P.S. Je t’envoie séparément la réponse à ta question « technique ».
30 mars 2008
Plan de campagne
Du Général des R.P A. au Colonel I.
Cher ami,
Quelques mots en hâte pour vous informer que le ravitaillement attendu impatiemment sur le front de l’est est arrivé à destination sans encombre. Outre le paquetage prévu, nous y avons trouvé deux petites surprises qui nous ont fait grand plaisir en ces jours de grisaille persistante. La livraison a été faite dans la journée selon les instructions et grâce à votre diligence, le lieutenant-colonel L. est fin prêt pour la campagne de printemps. Il me charge de vous transmettre ses humbles remerciements et ses salutations.
Ma présence est requise sans retard dans les quartiers des sous-officiers où quelque drame domestique semble s’être produit, je remets donc à ma prochaine missive un récit plus circonstancié des derniers événements non sans vous réaffirmer, mon ami, toute ma gratitude.
Votre dévoué,
Général A.
17 mars 2008
Conte de fée
Chère Bonne fée,
Une semaine s'est écoulée, déjà, depuis que tes généreux présents sont arrivés dans notre maisonnée, venant marquer d'un sens particulier l'adoption de Mademoiselle H. Te voici donc devenue sa marraine lointaine et un peu mystérieuse, par une espèce de logique qui me laisse rêveuse. Ces semaines auront été bien riches et je m'étonne encore de la chance particulière qui m'est échue, dans l'un et l'autre sens. Durant ces jours de préparation fébrile, je n'ai que rarement pensé à ma fée des merveilles, tout entière à ma propre application. Puis au fil des choses entrevues çà et là, des secrets à demi dévoilés, de l'ombre d'une couleur aimée ou d'une boucle de ruban, je me suis prise à rêver. Point d'impatience excessive pourtant, je savourais d'avance le plaisir qu'il y aurait à tenir enfin dans nos mains le paquet patiemment préparé dans une maison inconnue. Comment te décrire alors mon premier sentiment lorsque je l'ai vu ? Un coup d'œil m'a suffi pour savoir. Toute dignité proprement remisée, j'ai poussé un vrai cri de joie qui a rassemblé autour de moi tous les membres de la famille et fait fuir le chat miaulant de désapprobation.

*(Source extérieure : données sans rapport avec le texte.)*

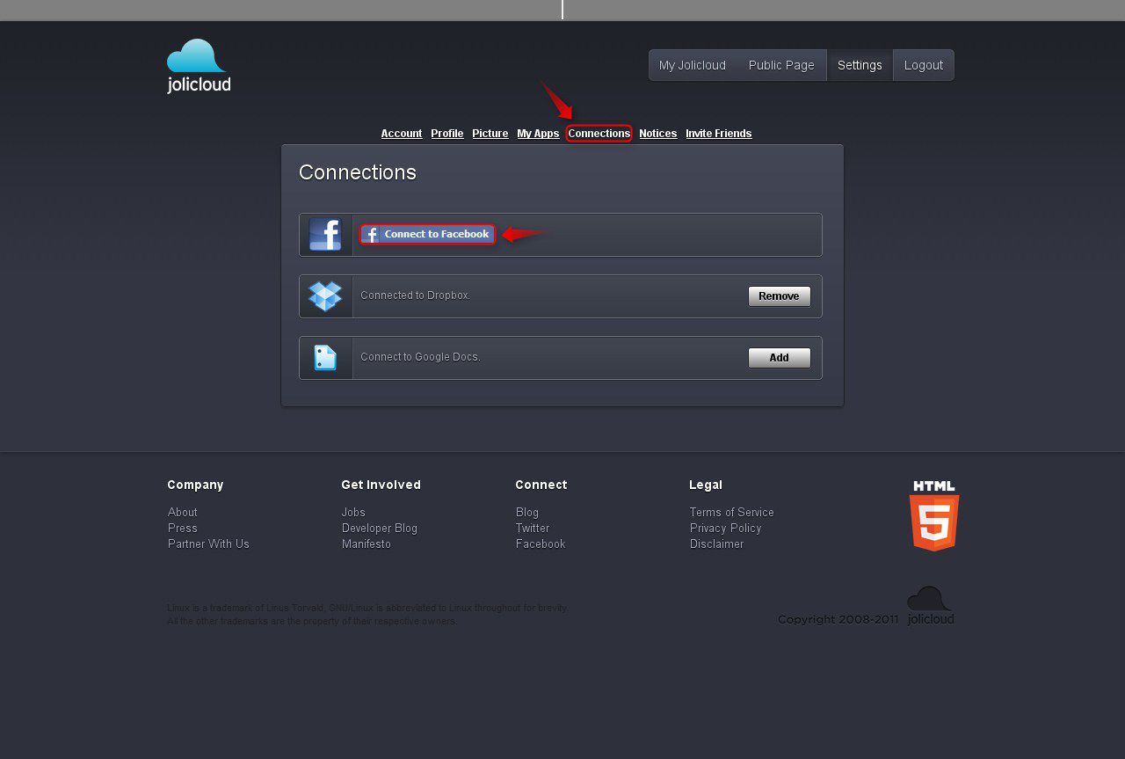
Task: Remove the Dropbox connection
Action: 779,296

Après un déballage soigneux (surtout, ne pas abîmer le dessin que je conserverai comme maints autres petits trésors), voici enfin la boîte comme une charmante vitrine, et sous le couvercle transparent ce qui m'a semblé, dans l'émotion, un tourbillon de tons aimés et de cette folie florale que j'avais évoquée. Tu m'as dit fort gentiment avoir été inspirée par mes indications et je peux te dire à mon tour que j'apprécie à sa juste mesure la traduction que tu en as faite. Comment te dire ? Tout m'a enchantée, c'est fort simple. J'ai beau regarder et regarder encore, retourner les minuscules vêtements, caresser les étoffes et la laine si douce, essayer diverses combinaisons en me croyant rue de Grenelle et admirer une fois de plus la délicatesse des points, je ne saurais que choisir s'il fallait ne garder qu'une chose. Dieu merci personne ne me le demande et je peux jouer à la poupée en toute bonne conscience puisque, n'est-ce pas, L. n'est pas encore bien habile avec les petits boutons… Je tiens là une fort belle excuse et je défie quiconque suggèrerait, l'air goguenard, que je m'amuse autant qu'elle. J'ai alors l'œil transparent et le nez en l'air qui coupent court à toute tentative. Ma technique ne trompe personne, bien sûr, et les messieurs de la maison sourient d'un air entendu en se détournant, nous laissant L. et moi à nos affaires de filles. Je ne m'en plaindrai certes pas, lorsque les affaires en question sont de cet acabit…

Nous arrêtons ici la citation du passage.